++++ Study material

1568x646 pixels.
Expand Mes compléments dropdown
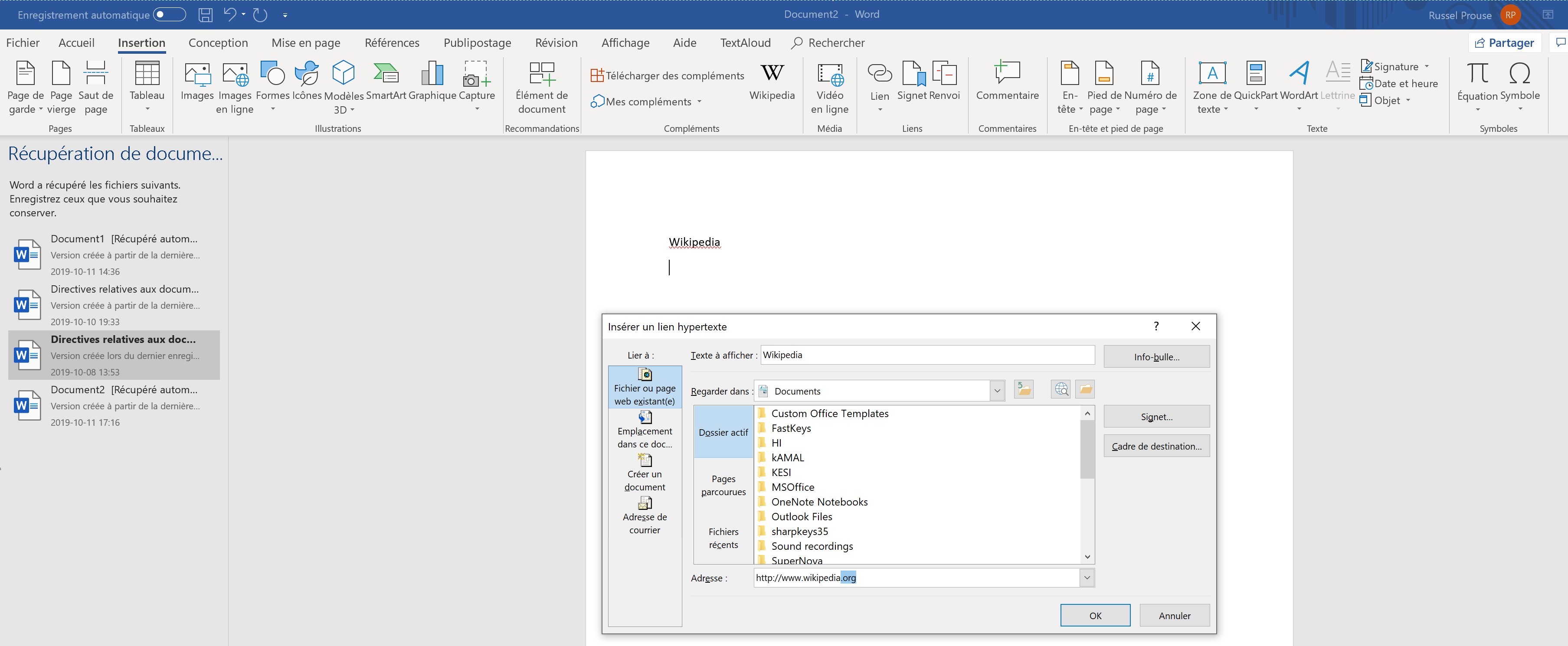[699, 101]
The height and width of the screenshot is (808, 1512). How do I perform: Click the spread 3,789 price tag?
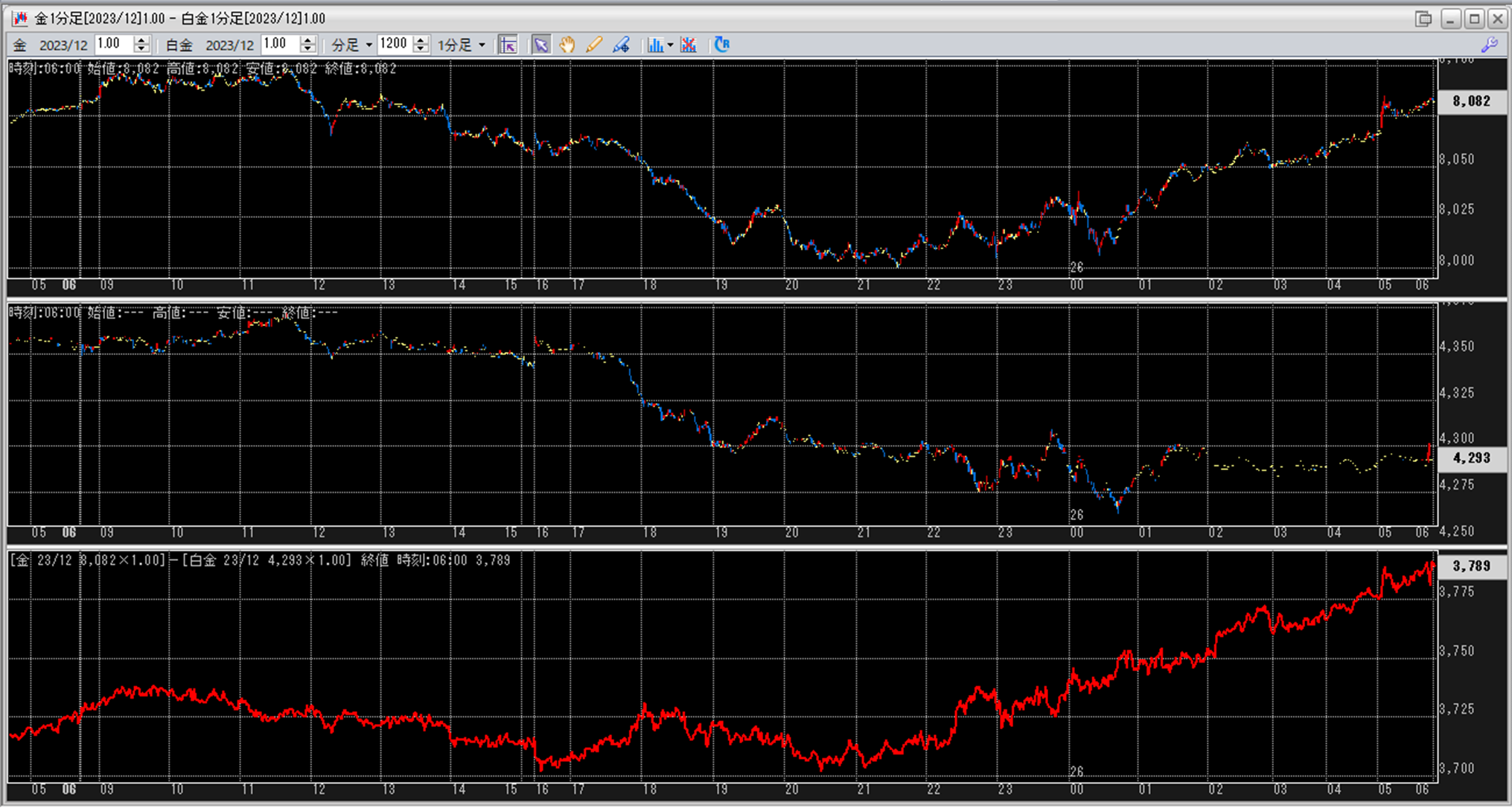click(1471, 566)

++++++++

### Work order
A word-for-word retyping of every record is required, without the pictures.

### Written answer
1568x646 pixels.
Expand Mes compléments dropdown
[699, 101]
The height and width of the screenshot is (808, 1512). How do I perform: Click the spread 3,789 price tag?
click(1471, 566)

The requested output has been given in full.